Try it:
Word for word, reproduce the records that follow.

Dataset entries:
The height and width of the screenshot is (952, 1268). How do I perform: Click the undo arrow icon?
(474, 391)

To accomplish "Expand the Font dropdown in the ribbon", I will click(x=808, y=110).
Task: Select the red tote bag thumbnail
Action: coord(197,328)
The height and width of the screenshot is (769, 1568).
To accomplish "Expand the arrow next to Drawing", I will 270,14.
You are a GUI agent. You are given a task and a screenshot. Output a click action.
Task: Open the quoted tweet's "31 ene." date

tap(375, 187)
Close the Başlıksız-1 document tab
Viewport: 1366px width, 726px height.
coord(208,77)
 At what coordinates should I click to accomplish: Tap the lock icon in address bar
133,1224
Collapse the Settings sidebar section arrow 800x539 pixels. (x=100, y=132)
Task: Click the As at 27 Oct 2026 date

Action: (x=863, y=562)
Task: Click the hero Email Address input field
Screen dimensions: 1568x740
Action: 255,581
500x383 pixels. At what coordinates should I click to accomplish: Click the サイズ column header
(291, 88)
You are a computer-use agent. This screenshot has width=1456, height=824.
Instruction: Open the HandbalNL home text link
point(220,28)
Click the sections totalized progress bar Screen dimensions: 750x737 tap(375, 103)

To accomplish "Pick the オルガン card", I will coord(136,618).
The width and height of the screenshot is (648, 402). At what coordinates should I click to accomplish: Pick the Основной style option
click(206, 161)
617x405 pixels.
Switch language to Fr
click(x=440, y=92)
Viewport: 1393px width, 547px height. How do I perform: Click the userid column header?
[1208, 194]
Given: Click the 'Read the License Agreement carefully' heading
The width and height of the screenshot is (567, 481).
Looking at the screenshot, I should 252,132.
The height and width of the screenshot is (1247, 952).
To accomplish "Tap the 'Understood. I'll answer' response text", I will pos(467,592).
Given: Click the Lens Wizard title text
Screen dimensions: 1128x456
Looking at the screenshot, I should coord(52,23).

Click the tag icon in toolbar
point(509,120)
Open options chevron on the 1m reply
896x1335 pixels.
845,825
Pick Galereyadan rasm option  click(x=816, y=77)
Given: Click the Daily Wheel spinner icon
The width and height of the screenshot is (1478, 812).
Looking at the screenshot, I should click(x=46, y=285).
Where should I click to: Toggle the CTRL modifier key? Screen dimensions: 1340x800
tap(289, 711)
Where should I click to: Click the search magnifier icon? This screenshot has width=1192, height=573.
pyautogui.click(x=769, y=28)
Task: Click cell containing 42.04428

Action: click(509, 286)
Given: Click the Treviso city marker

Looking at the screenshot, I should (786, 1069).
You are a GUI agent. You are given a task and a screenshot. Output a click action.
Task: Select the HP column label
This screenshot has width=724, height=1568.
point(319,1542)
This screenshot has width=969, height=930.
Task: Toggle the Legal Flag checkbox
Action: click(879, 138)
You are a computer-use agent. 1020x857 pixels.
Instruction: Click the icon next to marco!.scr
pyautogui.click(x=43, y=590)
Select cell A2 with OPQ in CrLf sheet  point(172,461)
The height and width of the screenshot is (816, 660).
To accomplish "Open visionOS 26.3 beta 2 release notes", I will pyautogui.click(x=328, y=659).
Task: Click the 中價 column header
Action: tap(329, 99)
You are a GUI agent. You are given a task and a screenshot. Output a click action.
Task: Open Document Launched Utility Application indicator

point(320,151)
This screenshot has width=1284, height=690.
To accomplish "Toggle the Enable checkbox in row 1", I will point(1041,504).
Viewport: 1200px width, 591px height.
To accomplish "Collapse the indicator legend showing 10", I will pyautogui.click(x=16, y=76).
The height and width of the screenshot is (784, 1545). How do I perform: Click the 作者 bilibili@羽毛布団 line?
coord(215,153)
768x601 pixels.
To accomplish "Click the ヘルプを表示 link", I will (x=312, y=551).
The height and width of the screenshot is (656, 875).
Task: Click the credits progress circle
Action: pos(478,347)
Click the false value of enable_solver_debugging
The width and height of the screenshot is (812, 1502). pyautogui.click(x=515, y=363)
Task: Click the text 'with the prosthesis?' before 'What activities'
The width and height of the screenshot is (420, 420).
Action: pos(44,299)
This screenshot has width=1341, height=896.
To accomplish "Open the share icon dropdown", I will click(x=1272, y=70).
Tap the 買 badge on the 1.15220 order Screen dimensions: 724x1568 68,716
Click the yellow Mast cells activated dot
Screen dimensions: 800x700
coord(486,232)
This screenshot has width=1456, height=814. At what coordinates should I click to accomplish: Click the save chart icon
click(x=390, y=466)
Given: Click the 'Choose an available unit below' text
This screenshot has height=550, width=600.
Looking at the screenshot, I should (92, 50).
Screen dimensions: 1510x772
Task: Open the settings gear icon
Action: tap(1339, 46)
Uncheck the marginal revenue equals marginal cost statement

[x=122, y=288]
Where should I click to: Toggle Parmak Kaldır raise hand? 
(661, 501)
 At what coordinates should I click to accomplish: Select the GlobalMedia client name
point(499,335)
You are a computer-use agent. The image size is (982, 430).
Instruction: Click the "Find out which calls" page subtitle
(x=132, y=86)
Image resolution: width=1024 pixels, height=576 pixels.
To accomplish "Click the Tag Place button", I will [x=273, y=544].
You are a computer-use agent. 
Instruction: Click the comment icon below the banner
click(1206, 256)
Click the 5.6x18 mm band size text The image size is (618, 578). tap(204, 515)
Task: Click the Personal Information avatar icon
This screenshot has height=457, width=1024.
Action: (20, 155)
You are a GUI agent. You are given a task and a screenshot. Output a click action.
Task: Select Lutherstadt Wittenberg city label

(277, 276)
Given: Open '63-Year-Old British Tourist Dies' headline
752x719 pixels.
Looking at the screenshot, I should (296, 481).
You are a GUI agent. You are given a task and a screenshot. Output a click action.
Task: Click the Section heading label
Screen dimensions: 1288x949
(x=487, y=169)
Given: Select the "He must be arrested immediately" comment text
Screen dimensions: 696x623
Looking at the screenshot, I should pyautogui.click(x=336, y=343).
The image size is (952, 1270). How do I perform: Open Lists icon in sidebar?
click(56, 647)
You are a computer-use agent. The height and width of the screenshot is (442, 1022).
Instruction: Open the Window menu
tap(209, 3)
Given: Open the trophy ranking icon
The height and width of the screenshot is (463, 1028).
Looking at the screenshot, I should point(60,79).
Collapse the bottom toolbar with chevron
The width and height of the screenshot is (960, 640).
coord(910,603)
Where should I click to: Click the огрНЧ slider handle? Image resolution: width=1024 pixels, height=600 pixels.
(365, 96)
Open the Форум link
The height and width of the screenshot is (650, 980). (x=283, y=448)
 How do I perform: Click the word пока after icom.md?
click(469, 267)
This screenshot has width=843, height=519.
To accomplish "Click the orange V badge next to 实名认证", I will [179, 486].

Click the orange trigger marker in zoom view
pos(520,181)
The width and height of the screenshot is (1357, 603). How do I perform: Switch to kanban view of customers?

Written response:
The height and width of the screenshot is (952, 1268). How do I perform: Click the undo arrow icon?
(474, 391)

To accomplish "Expand the Font dropdown in the ribbon", I will click(x=808, y=110).
Task: Select the red tote bag thumbnail
Action: coord(197,328)
The height and width of the screenshot is (769, 1568).
To accomplish "Expand the arrow next to Drawing", I will 270,14.
You are a GUI agent. You are given a task and a screenshot. Output a click action.
Task: Open the quoted tweet's "31 ene." date

tap(375, 187)
Close the Başlıksız-1 document tab
Viewport: 1366px width, 726px height.
coord(208,77)
 At what coordinates should I click to accomplish: Tap the lock icon in address bar
133,1224
Collapse the Settings sidebar section arrow 800x539 pixels. (x=100, y=132)
Task: Click the As at 27 Oct 2026 date

Action: (x=863, y=562)
Task: Click the hero Email Address input field
Screen dimensions: 1568x740
Action: 255,581
500x383 pixels. At what coordinates should I click to accomplish: Click the サイズ column header
(291, 88)
You are a computer-use agent. This screenshot has width=1456, height=824.
Instruction: Open the HandbalNL home text link
point(220,28)
Click the sections totalized progress bar Screen dimensions: 750x737 tap(375, 103)

To accomplish "Pick the オルガン card", I will coord(136,618).
The width and height of the screenshot is (648, 402). At what coordinates should I click to accomplish: Pick the Основной style option
click(206, 161)
617x405 pixels.
Switch language to Fr
click(x=440, y=92)
Viewport: 1393px width, 547px height. How do I perform: Click the userid column header?
[1208, 194]
Given: Click the 'Read the License Agreement carefully' heading
The width and height of the screenshot is (567, 481).
Looking at the screenshot, I should 252,132.
The height and width of the screenshot is (1247, 952).
To accomplish "Tap the 'Understood. I'll answer' response text", I will pos(467,592).
Given: Click the Lens Wizard title text
Screen dimensions: 1128x456
Looking at the screenshot, I should coord(52,23).

Click the tag icon in toolbar
point(509,120)
Open options chevron on the 1m reply
896x1335 pixels.
845,825
Pick Galereyadan rasm option  click(x=816, y=77)
Given: Click the Daily Wheel spinner icon
The width and height of the screenshot is (1478, 812).
Looking at the screenshot, I should click(x=46, y=285).
Where should I click to: Toggle the CTRL modifier key? Screen dimensions: 1340x800
tap(289, 711)
Where should I click to: Click the search magnifier icon? This screenshot has width=1192, height=573.
pyautogui.click(x=769, y=28)
Task: Click cell containing 42.04428

Action: click(509, 286)
Given: Click the Treviso city marker

Looking at the screenshot, I should (786, 1069).
You are a GUI agent. You are given a task and a screenshot. Output a click action.
Task: Select the HP column label
This screenshot has width=724, height=1568.
point(319,1542)
This screenshot has width=969, height=930.
Task: Toggle the Legal Flag checkbox
Action: click(879, 138)
You are a computer-use agent. 1020x857 pixels.
Instruction: Click the icon next to marco!.scr
pyautogui.click(x=43, y=590)
Select cell A2 with OPQ in CrLf sheet  point(172,461)
The height and width of the screenshot is (816, 660).
To accomplish "Open visionOS 26.3 beta 2 release notes", I will pyautogui.click(x=328, y=659).
Task: Click the 中價 column header
Action: tap(329, 99)
You are a GUI agent. You are given a task and a screenshot. Output a click action.
Task: Open Document Launched Utility Application indicator

point(320,151)
This screenshot has width=1284, height=690.
To accomplish "Toggle the Enable checkbox in row 1", I will point(1041,504).
Viewport: 1200px width, 591px height.
To accomplish "Collapse the indicator legend showing 10", I will pyautogui.click(x=16, y=76).
The height and width of the screenshot is (784, 1545). How do I perform: Click the 作者 bilibili@羽毛布団 line?
coord(215,153)
768x601 pixels.
To accomplish "Click the ヘルプを表示 link", I will (x=312, y=551).
The height and width of the screenshot is (656, 875).
Task: Click the credits progress circle
Action: pos(478,347)
Click the false value of enable_solver_debugging
The width and height of the screenshot is (812, 1502). pyautogui.click(x=515, y=363)
Task: Click the text 'with the prosthesis?' before 'What activities'
The width and height of the screenshot is (420, 420).
Action: pos(44,299)
This screenshot has width=1341, height=896.
To accomplish "Open the share icon dropdown", I will click(x=1272, y=70).
Tap the 買 badge on the 1.15220 order Screen dimensions: 724x1568 68,716
Click the yellow Mast cells activated dot
Screen dimensions: 800x700
coord(486,232)
This screenshot has width=1456, height=814. At what coordinates should I click to accomplish: Click the save chart icon
click(x=390, y=466)
Given: Click the 'Choose an available unit below' text
This screenshot has height=550, width=600.
Looking at the screenshot, I should (92, 50).
Screen dimensions: 1510x772
Task: Open the settings gear icon
Action: tap(1339, 46)
Uncheck the marginal revenue equals marginal cost statement

[x=122, y=288]
Where should I click to: Toggle Parmak Kaldır raise hand? 
(661, 501)
 At what coordinates should I click to accomplish: Select the GlobalMedia client name
point(499,335)
You are a computer-use agent. The image size is (982, 430).
Instruction: Click the "Find out which calls" page subtitle
(x=132, y=86)
Image resolution: width=1024 pixels, height=576 pixels.
To accomplish "Click the Tag Place button", I will [x=273, y=544].
You are a computer-use agent. 
Instruction: Click the comment icon below the banner
click(1206, 256)
Click the 5.6x18 mm band size text The image size is (618, 578). tap(204, 515)
Task: Click the Personal Information avatar icon
This screenshot has height=457, width=1024.
Action: (20, 155)
You are a GUI agent. You are given a task and a screenshot. Output a click action.
Task: Select Lutherstadt Wittenberg city label

(277, 276)
Given: Open '63-Year-Old British Tourist Dies' headline
752x719 pixels.
Looking at the screenshot, I should (296, 481).
You are a GUI agent. You are given a task and a screenshot. Output a click action.
Task: Click the Section heading label
Screen dimensions: 1288x949
(x=487, y=169)
Given: Select the "He must be arrested immediately" comment text
Screen dimensions: 696x623
Looking at the screenshot, I should pyautogui.click(x=336, y=343).
The image size is (952, 1270). How do I perform: Open Lists icon in sidebar?
click(56, 647)
You are a computer-use agent. The height and width of the screenshot is (442, 1022).
Instruction: Open the Window menu
tap(209, 3)
Given: Open the trophy ranking icon
The height and width of the screenshot is (463, 1028).
Looking at the screenshot, I should point(60,79).
Collapse the bottom toolbar with chevron
The width and height of the screenshot is (960, 640).
coord(910,603)
Where should I click to: Click the огрНЧ slider handle? Image resolution: width=1024 pixels, height=600 pixels.
(365, 96)
Open the Форум link
The height and width of the screenshot is (650, 980). (x=283, y=448)
 How do I perform: Click the word пока after icom.md?
click(469, 267)
This screenshot has width=843, height=519.
To accomplish "Click the orange V badge next to 实名认证", I will [179, 486].

Click the orange trigger marker in zoom view
pos(520,181)
The width and height of the screenshot is (1357, 603). How do I perform: Switch to kanban view of customers?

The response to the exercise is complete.